[Records provided]:
=== Begin Enclosure ===

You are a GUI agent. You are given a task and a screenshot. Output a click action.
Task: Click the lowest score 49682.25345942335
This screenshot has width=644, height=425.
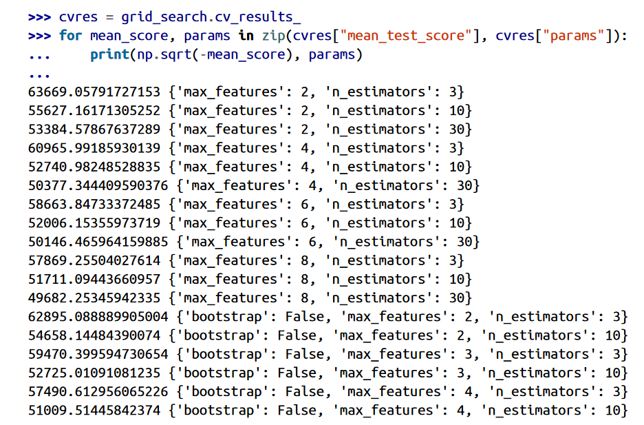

=== End Enclosure ===
=== Begin Enclosure ===

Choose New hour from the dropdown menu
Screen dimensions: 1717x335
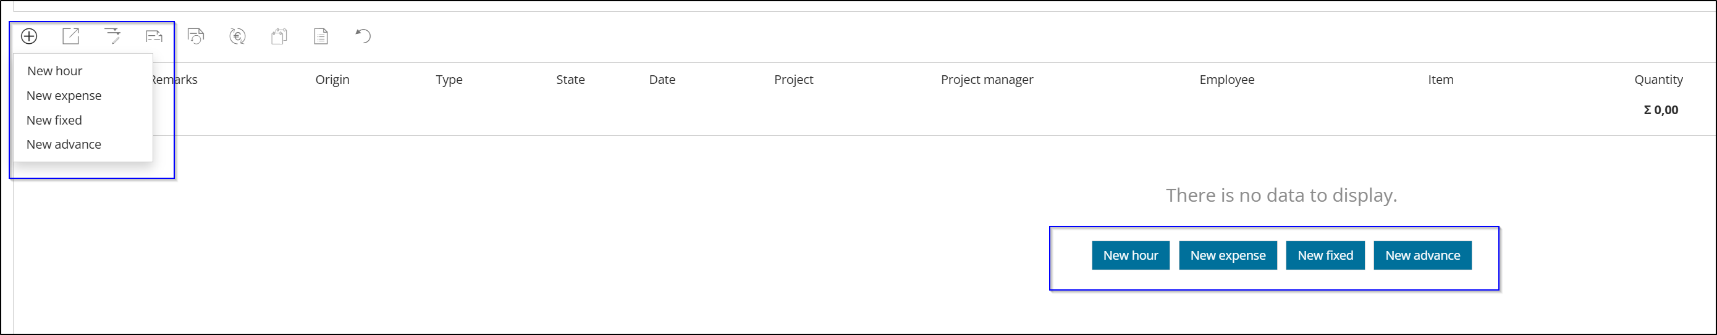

=== End Enclosure ===
=== Begin Enclosure ===

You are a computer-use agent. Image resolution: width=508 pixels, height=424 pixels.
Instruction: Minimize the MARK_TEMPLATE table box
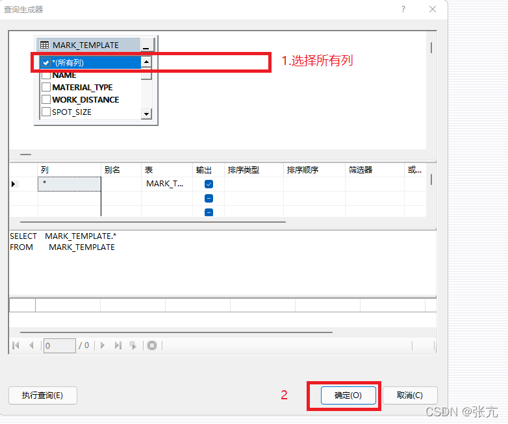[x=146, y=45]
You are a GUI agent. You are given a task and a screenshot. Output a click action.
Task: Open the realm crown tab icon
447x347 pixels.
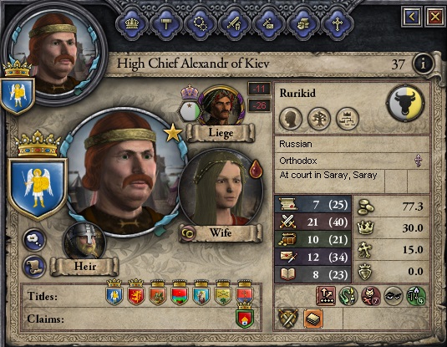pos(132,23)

=== End Enclosure ===

Looking at the entries above, can you reproduce exactly the lines from the one that holds "Choose New hour from the dropdown menu" through the one that holds "Screen dimensions: 1717x335", and only those?

Choose New hour from the dropdown menu
Screen dimensions: 1717x335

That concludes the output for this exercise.